# SHORT EXERCISE
Give the lines of the items below as a JSON list of strings, one string per line and no blank lines, starting with the line that contains "Task: Click the Reset stop square icon" and going on through the last line of the items.

#### RECORDS FOR THE EXERCISE ####

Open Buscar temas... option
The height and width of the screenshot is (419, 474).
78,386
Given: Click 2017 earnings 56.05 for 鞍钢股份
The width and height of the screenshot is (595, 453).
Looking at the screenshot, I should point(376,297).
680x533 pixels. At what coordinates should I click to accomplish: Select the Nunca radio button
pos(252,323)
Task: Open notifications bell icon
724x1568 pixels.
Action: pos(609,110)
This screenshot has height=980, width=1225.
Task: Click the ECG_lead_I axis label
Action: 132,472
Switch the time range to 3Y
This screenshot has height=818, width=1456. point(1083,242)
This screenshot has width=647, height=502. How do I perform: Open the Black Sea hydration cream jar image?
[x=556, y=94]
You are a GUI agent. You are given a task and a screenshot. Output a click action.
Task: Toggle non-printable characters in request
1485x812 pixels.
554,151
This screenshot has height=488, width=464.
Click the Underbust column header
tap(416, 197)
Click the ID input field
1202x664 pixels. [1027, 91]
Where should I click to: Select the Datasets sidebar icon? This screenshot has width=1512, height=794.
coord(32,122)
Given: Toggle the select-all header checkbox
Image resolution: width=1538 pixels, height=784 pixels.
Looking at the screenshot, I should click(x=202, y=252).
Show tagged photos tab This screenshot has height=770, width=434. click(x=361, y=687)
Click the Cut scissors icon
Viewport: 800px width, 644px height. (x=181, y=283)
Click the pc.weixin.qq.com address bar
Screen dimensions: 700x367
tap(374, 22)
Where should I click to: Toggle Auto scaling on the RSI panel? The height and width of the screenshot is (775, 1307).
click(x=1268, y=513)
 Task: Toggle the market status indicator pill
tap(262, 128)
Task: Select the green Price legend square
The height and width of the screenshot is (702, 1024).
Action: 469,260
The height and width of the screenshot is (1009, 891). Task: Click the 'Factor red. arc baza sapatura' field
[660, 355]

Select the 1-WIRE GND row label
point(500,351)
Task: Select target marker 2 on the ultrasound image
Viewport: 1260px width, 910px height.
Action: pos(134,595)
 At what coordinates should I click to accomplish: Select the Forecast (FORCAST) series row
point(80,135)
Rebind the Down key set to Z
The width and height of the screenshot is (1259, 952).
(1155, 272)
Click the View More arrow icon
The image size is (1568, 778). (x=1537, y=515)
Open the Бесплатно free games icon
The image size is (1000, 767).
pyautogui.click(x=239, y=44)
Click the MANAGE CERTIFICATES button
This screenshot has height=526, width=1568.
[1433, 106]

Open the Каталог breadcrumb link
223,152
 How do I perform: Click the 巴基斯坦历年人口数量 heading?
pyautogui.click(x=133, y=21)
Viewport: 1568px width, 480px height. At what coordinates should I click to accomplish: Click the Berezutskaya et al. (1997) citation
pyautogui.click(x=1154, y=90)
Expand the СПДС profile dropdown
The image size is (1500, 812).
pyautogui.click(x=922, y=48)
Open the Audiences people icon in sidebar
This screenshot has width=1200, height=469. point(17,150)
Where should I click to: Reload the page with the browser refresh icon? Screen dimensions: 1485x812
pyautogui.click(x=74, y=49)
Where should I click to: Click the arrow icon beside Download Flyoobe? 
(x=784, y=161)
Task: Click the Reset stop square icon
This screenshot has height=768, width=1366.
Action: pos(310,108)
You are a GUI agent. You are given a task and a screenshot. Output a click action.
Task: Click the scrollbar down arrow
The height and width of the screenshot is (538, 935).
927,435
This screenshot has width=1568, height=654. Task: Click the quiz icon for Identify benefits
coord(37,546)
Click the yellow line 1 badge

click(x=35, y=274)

####

# RESULT OF THIS EXERCISE
[
  "Task: Click the Reset stop square icon",
  "This screenshot has height=768, width=1366.",
  "Action: pos(310,108)",
  "You are a GUI agent. You are given a task and a screenshot. Output a click action.",
  "Task: Click the scrollbar down arrow",
  "The height and width of the screenshot is (538, 935).",
  "927,435",
  "This screenshot has width=1568, height=654. Task: Click the quiz icon for Identify benefits",
  "coord(37,546)",
  "Click the yellow line 1 badge",
  "click(x=35, y=274)"
]